草ごよみ 2 フキノトウ

フキノトウ
上條滝子
イラストレーター

 小春日和の暖かな日が続いて、ご近所の生垣の下にフキノトウを見つけた。

 写生をしながらよく見ると、出始めたばかりのまだ小さく固い薄緑色の紡錘形をしたもの、そっと一枚ずつ鮮やかな黄緑色の鱗片葉を広げ始めたもの、その幾枚ものおくるみを、まるで一つの明るい大きな黄緑色の花のように、すっかり広げて、その中心の花の蕾のかたまりも一つずつふくらみ始めているものがある。フキノトウの生まれたばかりの赤ちゃん、幼児、子どもがそろったようで楽しい。

 フキノトウはたくさんの鱗片葉に包まれたフキの花の集まりだ。地下の根茎でつながっているけれど、葉とは別に花が先に春早くから地上に顔を出す。雌株と雄株とがあり、雌花と雄花も分かれて、それぞれの株につく。

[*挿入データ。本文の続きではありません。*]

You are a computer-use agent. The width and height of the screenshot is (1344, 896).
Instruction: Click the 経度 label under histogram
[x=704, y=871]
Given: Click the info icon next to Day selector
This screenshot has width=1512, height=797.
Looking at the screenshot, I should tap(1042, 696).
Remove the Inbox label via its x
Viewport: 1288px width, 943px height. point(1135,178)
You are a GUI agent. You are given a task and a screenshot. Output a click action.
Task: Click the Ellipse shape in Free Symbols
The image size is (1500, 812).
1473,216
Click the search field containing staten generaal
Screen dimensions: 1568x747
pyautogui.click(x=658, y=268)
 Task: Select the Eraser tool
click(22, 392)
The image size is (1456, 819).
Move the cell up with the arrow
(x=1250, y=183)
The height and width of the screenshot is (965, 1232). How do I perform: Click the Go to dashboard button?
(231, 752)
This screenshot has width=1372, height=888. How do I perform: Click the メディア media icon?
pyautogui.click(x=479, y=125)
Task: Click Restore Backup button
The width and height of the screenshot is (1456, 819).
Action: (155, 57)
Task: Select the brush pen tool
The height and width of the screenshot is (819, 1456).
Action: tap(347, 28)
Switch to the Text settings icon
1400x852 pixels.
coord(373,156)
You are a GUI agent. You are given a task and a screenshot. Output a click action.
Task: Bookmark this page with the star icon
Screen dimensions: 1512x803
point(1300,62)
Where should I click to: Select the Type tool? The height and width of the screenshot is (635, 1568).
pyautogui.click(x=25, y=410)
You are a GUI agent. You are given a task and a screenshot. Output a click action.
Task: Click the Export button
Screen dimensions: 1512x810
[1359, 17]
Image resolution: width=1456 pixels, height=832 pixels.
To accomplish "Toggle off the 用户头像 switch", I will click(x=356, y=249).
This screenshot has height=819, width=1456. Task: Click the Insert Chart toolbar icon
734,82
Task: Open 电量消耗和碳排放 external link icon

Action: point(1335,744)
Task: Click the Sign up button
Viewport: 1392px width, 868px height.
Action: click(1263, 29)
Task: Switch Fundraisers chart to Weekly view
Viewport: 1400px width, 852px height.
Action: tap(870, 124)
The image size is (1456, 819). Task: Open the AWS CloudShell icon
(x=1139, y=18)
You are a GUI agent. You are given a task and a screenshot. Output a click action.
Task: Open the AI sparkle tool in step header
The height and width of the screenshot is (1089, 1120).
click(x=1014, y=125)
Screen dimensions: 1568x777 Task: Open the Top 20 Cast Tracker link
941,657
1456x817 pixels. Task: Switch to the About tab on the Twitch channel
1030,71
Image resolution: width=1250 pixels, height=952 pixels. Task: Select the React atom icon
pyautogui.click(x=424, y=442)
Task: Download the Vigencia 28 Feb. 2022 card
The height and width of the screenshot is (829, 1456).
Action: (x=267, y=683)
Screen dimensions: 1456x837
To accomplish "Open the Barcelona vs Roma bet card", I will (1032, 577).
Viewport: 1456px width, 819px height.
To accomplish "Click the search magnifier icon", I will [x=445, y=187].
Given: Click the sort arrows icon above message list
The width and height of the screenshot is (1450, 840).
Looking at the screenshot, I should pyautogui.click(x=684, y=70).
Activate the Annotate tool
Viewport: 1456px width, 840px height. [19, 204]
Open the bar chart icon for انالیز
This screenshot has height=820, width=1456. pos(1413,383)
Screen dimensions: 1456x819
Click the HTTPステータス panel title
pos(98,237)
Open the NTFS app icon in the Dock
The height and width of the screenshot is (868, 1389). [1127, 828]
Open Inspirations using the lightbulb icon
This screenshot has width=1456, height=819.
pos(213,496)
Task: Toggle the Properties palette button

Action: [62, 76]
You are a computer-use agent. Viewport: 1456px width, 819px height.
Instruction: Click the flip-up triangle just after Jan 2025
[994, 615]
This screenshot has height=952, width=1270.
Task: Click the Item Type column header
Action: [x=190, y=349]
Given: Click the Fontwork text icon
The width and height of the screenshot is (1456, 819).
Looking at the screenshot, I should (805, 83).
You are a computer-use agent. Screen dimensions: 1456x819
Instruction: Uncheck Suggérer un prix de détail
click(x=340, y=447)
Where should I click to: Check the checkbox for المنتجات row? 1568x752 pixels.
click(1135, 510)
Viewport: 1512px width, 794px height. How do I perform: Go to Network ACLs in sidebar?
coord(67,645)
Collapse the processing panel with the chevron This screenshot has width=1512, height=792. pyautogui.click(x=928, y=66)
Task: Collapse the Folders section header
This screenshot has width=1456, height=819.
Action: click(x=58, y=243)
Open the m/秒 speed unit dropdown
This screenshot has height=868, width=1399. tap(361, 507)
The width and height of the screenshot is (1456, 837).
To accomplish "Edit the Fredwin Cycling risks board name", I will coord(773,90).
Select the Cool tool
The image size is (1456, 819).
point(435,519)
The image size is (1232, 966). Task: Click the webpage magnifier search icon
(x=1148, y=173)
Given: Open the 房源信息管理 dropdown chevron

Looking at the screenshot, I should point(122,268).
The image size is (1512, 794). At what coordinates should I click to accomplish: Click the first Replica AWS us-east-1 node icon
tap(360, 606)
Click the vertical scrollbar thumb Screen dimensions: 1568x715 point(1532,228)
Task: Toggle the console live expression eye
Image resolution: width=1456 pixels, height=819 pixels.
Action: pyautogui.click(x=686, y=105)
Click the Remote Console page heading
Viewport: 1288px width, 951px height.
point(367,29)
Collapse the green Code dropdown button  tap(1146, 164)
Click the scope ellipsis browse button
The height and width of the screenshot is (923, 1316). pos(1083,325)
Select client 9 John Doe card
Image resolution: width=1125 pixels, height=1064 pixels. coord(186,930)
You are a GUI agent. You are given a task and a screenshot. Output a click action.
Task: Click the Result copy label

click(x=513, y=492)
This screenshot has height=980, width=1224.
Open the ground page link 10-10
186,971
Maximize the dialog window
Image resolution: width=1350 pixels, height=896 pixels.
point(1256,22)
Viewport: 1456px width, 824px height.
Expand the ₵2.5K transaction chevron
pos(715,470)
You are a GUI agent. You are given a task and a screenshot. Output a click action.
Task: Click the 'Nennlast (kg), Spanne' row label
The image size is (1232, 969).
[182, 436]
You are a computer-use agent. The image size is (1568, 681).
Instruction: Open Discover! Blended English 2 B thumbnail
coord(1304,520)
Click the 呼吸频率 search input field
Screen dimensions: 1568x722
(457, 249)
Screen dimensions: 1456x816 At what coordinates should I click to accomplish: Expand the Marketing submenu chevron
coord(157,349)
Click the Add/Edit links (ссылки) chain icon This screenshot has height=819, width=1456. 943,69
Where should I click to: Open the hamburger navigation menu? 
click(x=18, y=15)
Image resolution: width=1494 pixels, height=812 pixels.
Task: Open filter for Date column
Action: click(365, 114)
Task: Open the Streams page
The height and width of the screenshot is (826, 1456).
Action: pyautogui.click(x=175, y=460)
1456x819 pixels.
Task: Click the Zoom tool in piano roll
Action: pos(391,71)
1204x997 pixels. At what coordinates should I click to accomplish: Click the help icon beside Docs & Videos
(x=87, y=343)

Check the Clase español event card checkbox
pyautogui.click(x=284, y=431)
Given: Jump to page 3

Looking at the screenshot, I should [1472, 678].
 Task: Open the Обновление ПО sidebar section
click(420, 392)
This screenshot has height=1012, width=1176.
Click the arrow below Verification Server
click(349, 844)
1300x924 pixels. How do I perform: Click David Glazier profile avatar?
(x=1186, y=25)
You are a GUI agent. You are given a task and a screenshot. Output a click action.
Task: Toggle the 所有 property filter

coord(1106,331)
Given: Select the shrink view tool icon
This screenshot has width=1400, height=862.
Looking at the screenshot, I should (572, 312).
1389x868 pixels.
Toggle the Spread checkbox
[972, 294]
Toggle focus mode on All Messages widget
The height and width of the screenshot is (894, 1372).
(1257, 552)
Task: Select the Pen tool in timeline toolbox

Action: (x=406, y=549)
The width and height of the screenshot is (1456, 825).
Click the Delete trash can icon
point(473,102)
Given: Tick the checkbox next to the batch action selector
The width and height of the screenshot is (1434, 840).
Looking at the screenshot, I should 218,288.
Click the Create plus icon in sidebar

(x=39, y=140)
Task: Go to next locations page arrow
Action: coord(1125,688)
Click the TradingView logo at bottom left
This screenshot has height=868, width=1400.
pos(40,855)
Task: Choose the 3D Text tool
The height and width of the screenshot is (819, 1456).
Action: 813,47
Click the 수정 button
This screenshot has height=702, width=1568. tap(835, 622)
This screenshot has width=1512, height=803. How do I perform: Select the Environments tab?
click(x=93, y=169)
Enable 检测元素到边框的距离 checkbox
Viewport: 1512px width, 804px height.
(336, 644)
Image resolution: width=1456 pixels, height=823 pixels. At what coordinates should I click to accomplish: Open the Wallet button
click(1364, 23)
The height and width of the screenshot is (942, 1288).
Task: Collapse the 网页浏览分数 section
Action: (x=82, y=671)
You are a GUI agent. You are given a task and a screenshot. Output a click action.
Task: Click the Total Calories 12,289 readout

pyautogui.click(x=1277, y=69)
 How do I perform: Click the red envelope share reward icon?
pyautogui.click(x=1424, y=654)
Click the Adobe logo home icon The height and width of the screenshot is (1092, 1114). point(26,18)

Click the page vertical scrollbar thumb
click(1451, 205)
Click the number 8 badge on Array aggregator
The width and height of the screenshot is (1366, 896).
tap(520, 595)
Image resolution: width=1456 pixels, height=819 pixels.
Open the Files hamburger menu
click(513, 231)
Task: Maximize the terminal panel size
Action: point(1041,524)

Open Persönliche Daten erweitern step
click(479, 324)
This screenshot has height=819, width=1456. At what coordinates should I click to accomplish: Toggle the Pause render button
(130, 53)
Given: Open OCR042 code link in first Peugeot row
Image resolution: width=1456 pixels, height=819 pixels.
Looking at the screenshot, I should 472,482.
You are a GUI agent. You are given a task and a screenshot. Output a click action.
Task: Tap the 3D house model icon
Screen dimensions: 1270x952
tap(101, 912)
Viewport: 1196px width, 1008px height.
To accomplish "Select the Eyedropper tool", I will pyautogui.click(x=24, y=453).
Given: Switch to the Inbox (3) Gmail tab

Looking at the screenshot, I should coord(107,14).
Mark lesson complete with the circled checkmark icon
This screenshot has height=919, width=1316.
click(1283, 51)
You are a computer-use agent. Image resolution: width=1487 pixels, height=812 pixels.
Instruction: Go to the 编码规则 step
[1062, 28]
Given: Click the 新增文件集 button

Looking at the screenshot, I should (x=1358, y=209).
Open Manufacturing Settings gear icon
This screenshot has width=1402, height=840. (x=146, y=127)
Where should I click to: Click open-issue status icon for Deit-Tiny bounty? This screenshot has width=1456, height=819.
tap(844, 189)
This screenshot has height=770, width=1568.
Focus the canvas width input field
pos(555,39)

 花が咲けば雄花には花粉があるので全体に黄味がかって見え、雌花は白っぽい。

 「何してるんですかぁ」と学校帰りの子どもたちに囲まれる。「これ、フキノトウを写生してるの」「あっ、知ってる。すっごく苦いんだよね」「わぁ、上手だな」「本物みたい」なんて元気な男の子や女の子に褒められて私もちょっとうれしい。やがてみんなで「ありがとうございましたあ」と明るい声を残して帰って行った。

 写生を終え、私も子どもたちに倣って、フキノトウとこの家の方に、そっと「ありがとう」を言って帰ってきた。